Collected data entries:
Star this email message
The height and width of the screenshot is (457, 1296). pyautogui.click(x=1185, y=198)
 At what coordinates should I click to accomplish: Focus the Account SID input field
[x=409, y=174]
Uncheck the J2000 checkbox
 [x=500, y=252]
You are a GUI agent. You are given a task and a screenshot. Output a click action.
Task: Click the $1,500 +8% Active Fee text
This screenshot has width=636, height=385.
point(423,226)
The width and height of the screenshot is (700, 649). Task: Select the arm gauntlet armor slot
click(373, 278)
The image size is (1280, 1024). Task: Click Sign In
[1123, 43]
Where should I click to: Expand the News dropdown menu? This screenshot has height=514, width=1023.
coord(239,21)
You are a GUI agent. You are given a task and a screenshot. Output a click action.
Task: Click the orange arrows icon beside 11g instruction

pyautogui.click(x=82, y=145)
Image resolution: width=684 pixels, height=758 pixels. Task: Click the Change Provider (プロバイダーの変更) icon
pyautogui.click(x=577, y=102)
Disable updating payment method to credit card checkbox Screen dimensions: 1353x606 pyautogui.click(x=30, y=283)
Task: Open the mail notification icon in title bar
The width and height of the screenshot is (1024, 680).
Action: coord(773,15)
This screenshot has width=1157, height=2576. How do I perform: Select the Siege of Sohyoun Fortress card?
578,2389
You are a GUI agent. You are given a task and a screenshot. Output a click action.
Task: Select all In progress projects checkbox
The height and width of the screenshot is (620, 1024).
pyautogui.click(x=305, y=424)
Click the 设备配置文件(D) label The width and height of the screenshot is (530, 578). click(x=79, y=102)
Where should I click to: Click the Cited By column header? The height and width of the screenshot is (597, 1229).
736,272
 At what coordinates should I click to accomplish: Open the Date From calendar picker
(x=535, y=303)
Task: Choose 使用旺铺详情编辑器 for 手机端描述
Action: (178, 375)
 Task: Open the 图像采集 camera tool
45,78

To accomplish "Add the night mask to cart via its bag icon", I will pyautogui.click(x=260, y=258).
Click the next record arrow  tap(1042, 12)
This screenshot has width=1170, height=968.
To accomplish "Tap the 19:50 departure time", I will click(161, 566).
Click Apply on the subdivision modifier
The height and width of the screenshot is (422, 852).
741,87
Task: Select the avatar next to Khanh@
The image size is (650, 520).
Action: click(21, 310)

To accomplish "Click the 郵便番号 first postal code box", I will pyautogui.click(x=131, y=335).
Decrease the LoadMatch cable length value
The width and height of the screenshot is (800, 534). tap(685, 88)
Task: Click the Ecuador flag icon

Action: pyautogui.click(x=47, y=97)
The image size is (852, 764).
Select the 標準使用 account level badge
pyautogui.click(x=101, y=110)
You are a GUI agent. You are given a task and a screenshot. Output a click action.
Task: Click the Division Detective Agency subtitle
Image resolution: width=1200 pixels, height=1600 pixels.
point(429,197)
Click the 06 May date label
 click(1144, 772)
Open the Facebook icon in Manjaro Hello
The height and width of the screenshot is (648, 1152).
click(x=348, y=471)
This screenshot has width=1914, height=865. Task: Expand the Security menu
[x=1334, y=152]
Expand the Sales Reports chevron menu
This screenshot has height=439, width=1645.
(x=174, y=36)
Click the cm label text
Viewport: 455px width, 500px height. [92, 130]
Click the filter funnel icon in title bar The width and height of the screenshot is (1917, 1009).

_EXERCISE BRIEF_. Restate every record verbatim.

_OUTPUT_.
Star this email message
The height and width of the screenshot is (457, 1296). pyautogui.click(x=1185, y=198)
 At what coordinates should I click to accomplish: Focus the Account SID input field
[x=409, y=174]
Uncheck the J2000 checkbox
 [x=500, y=252]
You are a GUI agent. You are given a task and a screenshot. Output a click action.
Task: Click the $1,500 +8% Active Fee text
This screenshot has width=636, height=385.
point(423,226)
The width and height of the screenshot is (700, 649). Task: Select the arm gauntlet armor slot
click(373, 278)
The image size is (1280, 1024). Task: Click Sign In
[1123, 43]
Where should I click to: Expand the News dropdown menu? This screenshot has height=514, width=1023.
coord(239,21)
You are a GUI agent. You are given a task and a screenshot. Output a click action.
Task: Click the orange arrows icon beside 11g instruction

pyautogui.click(x=82, y=145)
Image resolution: width=684 pixels, height=758 pixels. Task: Click the Change Provider (プロバイダーの変更) icon
pyautogui.click(x=577, y=102)
Disable updating payment method to credit card checkbox Screen dimensions: 1353x606 pyautogui.click(x=30, y=283)
Task: Open the mail notification icon in title bar
The width and height of the screenshot is (1024, 680).
Action: coord(773,15)
This screenshot has width=1157, height=2576. How do I perform: Select the Siege of Sohyoun Fortress card?
578,2389
You are a GUI agent. You are given a task and a screenshot. Output a click action.
Task: Select all In progress projects checkbox
The height and width of the screenshot is (620, 1024).
pyautogui.click(x=305, y=424)
Click the 设备配置文件(D) label The width and height of the screenshot is (530, 578). click(x=79, y=102)
Where should I click to: Click the Cited By column header? The height and width of the screenshot is (597, 1229).
736,272
 At what coordinates should I click to accomplish: Open the Date From calendar picker
(x=535, y=303)
Task: Choose 使用旺铺详情编辑器 for 手机端描述
Action: (178, 375)
 Task: Open the 图像采集 camera tool
45,78

To accomplish "Add the night mask to cart via its bag icon", I will pyautogui.click(x=260, y=258).
Click the next record arrow  tap(1042, 12)
This screenshot has width=1170, height=968.
To accomplish "Tap the 19:50 departure time", I will click(161, 566).
Click Apply on the subdivision modifier
The height and width of the screenshot is (422, 852).
741,87
Task: Select the avatar next to Khanh@
The image size is (650, 520).
Action: click(21, 310)

To accomplish "Click the 郵便番号 first postal code box", I will pyautogui.click(x=131, y=335).
Decrease the LoadMatch cable length value
The width and height of the screenshot is (800, 534). tap(685, 88)
Task: Click the Ecuador flag icon

Action: pyautogui.click(x=47, y=97)
The image size is (852, 764).
Select the 標準使用 account level badge
pyautogui.click(x=101, y=110)
You are a GUI agent. You are given a task and a screenshot. Output a click action.
Task: Click the Division Detective Agency subtitle
Image resolution: width=1200 pixels, height=1600 pixels.
point(429,197)
Click the 06 May date label
 click(1144, 772)
Open the Facebook icon in Manjaro Hello
The height and width of the screenshot is (648, 1152).
click(x=348, y=471)
This screenshot has width=1914, height=865. Task: Expand the Security menu
[x=1334, y=152]
Expand the Sales Reports chevron menu
This screenshot has height=439, width=1645.
(x=174, y=36)
Click the cm label text
Viewport: 455px width, 500px height. [92, 130]
Click the filter funnel icon in title bar The width and height of the screenshot is (1917, 1009).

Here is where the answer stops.